Yesterday, a small group of us went back to Grau du Roi and went on a two hour ride through the beach and wildflower fields on horseback. It was probably my favorite trip so far. We rode a kind of horse called a Camargue, which is a wild horse native to France– it’s like the French version of our mustangs. They are pure white (although some are dappled), and my horse was named Bosco.

Bosco was the boss. He did not listen to me.

Bosco, turn right, I’d say, nudging him and pulling the reins. No, Marie, Bosco would reply. You have no idea what the hell you’re doing. Bosco was technically right.

“Bosco, let’s go faster, let’s trot,” I’d say.
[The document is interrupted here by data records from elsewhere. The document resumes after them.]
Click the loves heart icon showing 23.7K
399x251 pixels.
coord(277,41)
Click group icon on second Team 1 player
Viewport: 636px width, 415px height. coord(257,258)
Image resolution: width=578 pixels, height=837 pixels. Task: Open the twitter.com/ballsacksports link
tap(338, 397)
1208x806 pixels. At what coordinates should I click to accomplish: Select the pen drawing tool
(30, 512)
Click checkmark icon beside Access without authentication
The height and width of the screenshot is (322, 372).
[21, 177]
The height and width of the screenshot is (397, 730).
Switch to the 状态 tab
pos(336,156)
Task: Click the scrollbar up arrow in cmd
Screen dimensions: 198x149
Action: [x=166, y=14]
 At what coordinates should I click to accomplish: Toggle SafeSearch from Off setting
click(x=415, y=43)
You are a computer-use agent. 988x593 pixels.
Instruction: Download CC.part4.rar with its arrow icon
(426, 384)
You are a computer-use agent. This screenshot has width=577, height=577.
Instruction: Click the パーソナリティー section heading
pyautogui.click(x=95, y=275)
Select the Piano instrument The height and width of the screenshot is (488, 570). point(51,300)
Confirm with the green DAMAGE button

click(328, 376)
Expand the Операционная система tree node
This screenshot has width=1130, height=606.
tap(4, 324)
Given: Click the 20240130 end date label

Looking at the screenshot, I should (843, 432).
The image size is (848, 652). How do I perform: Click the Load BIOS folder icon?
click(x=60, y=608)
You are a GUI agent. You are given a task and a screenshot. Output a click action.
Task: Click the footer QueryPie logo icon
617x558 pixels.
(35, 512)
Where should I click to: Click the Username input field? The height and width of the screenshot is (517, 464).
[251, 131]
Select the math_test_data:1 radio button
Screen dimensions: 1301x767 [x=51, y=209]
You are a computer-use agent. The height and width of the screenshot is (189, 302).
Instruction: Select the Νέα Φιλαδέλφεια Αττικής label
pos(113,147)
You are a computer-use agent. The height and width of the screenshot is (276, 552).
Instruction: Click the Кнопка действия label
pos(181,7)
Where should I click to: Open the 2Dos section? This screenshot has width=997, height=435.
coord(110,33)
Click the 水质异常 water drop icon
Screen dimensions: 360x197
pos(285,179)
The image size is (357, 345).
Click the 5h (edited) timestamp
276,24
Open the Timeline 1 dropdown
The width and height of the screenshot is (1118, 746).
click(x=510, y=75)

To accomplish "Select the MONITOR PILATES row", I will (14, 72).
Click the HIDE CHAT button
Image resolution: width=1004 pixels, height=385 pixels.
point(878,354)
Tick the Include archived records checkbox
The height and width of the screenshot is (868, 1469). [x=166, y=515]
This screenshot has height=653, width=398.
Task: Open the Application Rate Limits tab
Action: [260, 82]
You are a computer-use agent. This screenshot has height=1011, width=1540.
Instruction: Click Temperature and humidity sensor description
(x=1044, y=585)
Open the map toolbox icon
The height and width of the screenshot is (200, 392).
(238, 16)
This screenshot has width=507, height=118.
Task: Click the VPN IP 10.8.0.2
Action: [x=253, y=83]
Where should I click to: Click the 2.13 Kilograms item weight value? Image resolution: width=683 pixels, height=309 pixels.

Bosco would snort, almost as if laughing at me, and he’d be like, “I’d really rather not. How about we slow down, actually? That sounds nice.” So Bosco and I would slowly meander around with the rest of the group while I nudged him faster in vain.

“Bosco, let’s go off the path, let’s just go the ittiest bit to the right of the path,” I’d try to say with the reins. “Everyone else is doing it, it’ll be fun. Let’s go.”

I was trying to get Bosco to think out of the box. He was a very conformist horse. Bosco was having none of my shenanigans. At one point, he actually bent his head and pretended as if he was going right, while still staying on the path. I’d have been mad if it weren’t so hilariously clever.

IMG_8363.JPGIn short: Bosco was completely, utterly perfect.

By the end of the trip, I was able to get him into a trot at will, and he wasn’t as obstinately sticking to the path (presumably because I’d finally gotten my sh*t together in terms of learning to ride a horse). While trotting is fun, it’s barely faster than walking, and twice as bouncy.

On a long straight away next to the beach, Bosco and I galloped. Galloping is the most beautiful feeling, like being on a train, a cross between pushing against the earth and flying. Instead of all four feet touching the ground, for a moment you are airborne, leaning forward in the saddle, clutching the reins, the horse’s mane brushing against your hand. You’re moments from losing control, or– in my case– falling off the saddle, because holy crap does horseback riding take some serious thigh strength.

I’d never ridden a horse before, but now I understand why Julia and Emily (who have ridden for years) needed to get their riding fix while abroad. There’s something gorgeously addictive about the whole experience.

1069248_10202268929308825_1615818093_n.jpgWell, now you’re all caught up on my latest escapades, albeit not as eloquently as usual. I’m going to go take some aspirin for my fever, cough up half of my lung, take a nap, think healthy thoughts, and have enough soup and oranges to cure twenty sick people.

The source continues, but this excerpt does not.